#### [COMPLETE THE FOLLOWING]
1. In the netperf and iPerf mailing list post, what read/write size does iperf use by default?
2. Swap "Clear" for "Remove" in the records, starting with their first line and going on through the line with "Looking at the". Give only those lines, with everything else unchanged and the pictures left out.

#### [TEXT TO READ]

· · · ·

[netperf-talk] Netperf & iPerf

Tom Wambold tom5760 at gmail.com
Mon Jan 22 11:05:57 PST 2007


One thing we noticed just now after looking at the data more, it seems
that only the UDP tests vary significantly between Netperf and iPerf.
TCP tests actually came out significantly closer, any differences
could be explained by the network state at that time.

-Tom

On 1/22/07, Rick Jones <rick.jones2 at hp.com> wrote:
> Andrew Gallatin wrote:
> > Rick Jones writes:
> >  >
> >  > BY default netperf accepts the system's default socket buffer and thus
> >  > window size.  Does iperf do that, or have its own default?
> >
> > I believe that iperf also accepts the defaults.  However, iperf
> > defaults to an 8KB read/write size, rather than defaulting to reading
> > and writing the entire socket buffer, like netperf.  This leads to
> > iperf making many more syscalls than netperf by default.  I think the
> > 8KB default is due to iperf's ttcp roots.  Iperf will also call
> > gettimeofday around each read/write operation, which can be expensive.
>
> Indeed, netperf defaults to posting sends to the socket equal to the
> SO_SNDBUF size on the socket.  You can alter that with the test-specific
> (after the "--" -m option).  While it is true that netperf also by
> default posts an SO_RCVBUF sized buffer on the receiving end,
> (test-specific -M options) unless your receiver is slower than the
> network, typically it will actually pull-in one or two MSS-worth at a time.
>
> You can get netperf to report the average bytes per send/recv call by
> adding a global (before the "--") "-v 2" option.

· · · ·

#### [DATA LISTING]
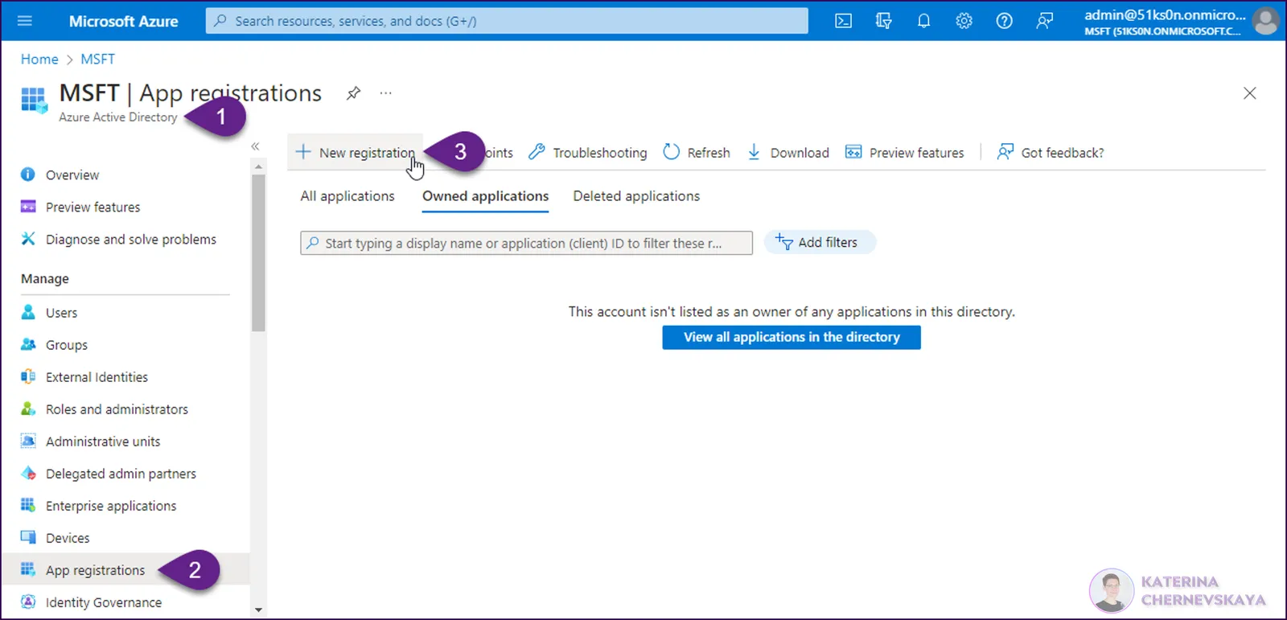Viewport: 1287px width, 620px height.
Task: Open the admin account avatar menu
Action: point(1266,21)
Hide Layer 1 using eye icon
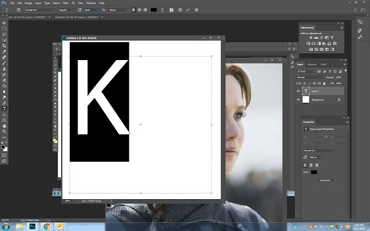This screenshot has width=370, height=231. 298,91
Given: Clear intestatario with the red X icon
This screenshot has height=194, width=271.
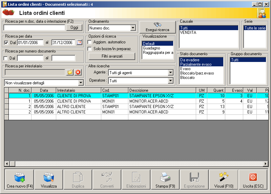Looking at the screenshot, I should click(78, 72).
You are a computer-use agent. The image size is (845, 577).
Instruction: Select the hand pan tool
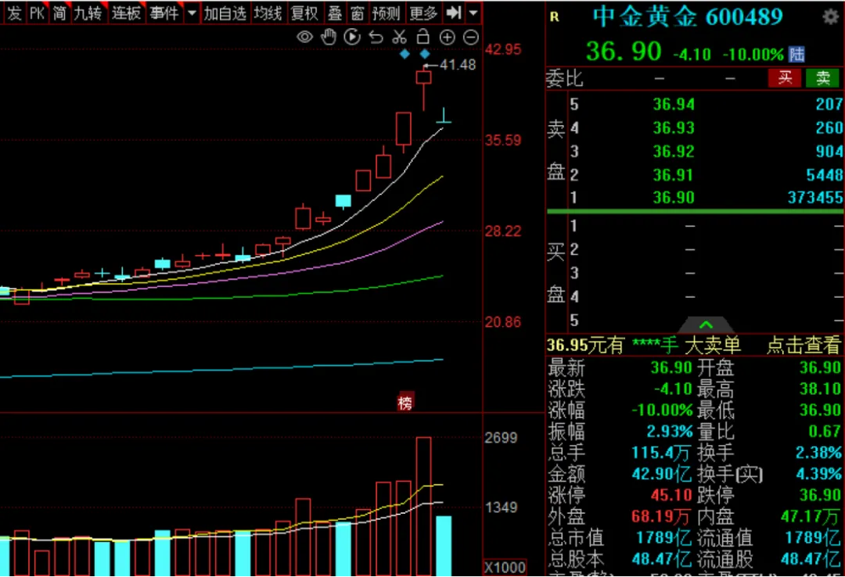329,37
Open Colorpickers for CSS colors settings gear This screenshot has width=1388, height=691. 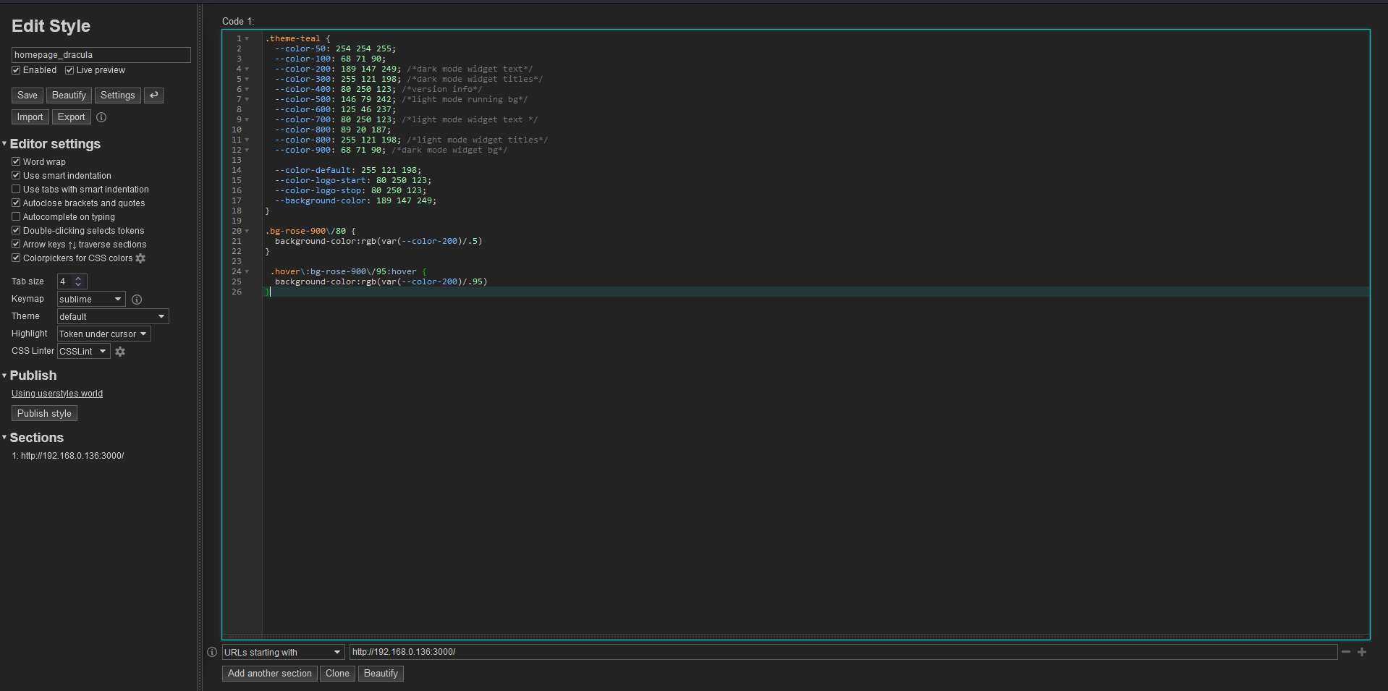point(140,258)
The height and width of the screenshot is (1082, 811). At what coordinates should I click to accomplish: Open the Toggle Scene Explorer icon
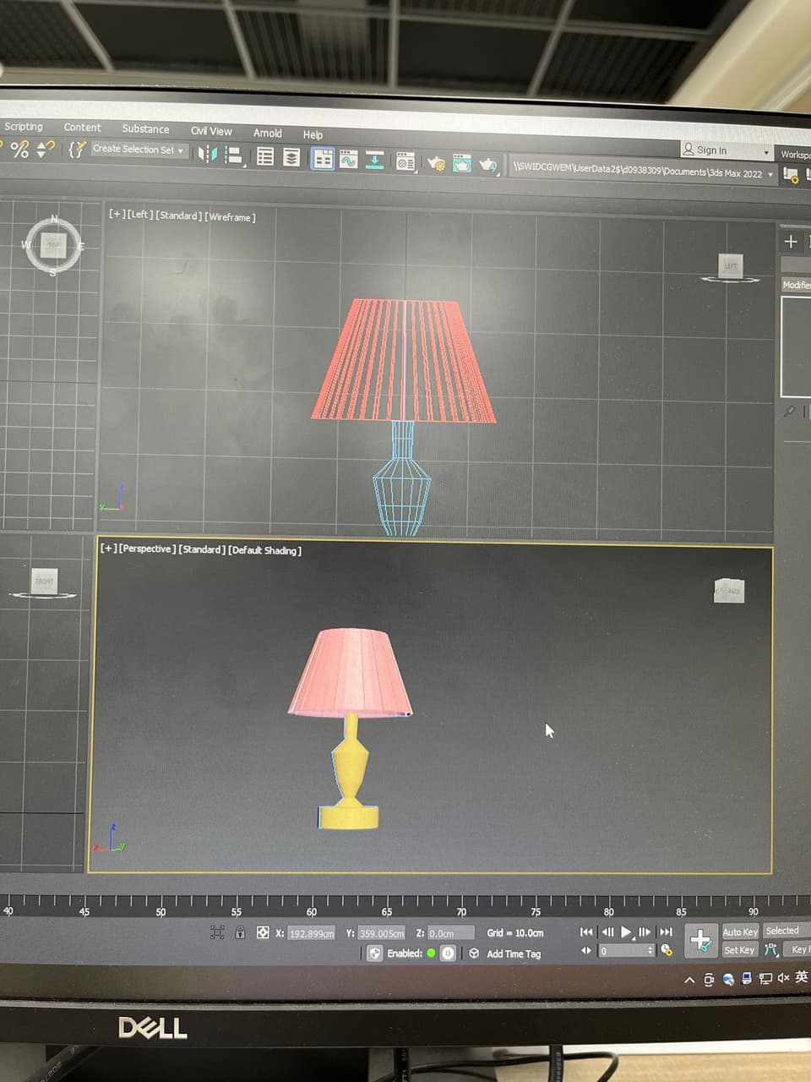[x=264, y=157]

· · · ·

#### [OUTPUTS BY TASK]
1. 8KB

2.
Viewport: 1287px width, 620px height.
Task: Open the admin account avatar menu
Action: point(1266,21)
Hide Layer 1 using eye icon
This screenshot has width=370, height=231. 298,91
Given: Remove intestatario with the red X icon
This screenshot has height=194, width=271.
Looking at the screenshot, I should click(78, 72).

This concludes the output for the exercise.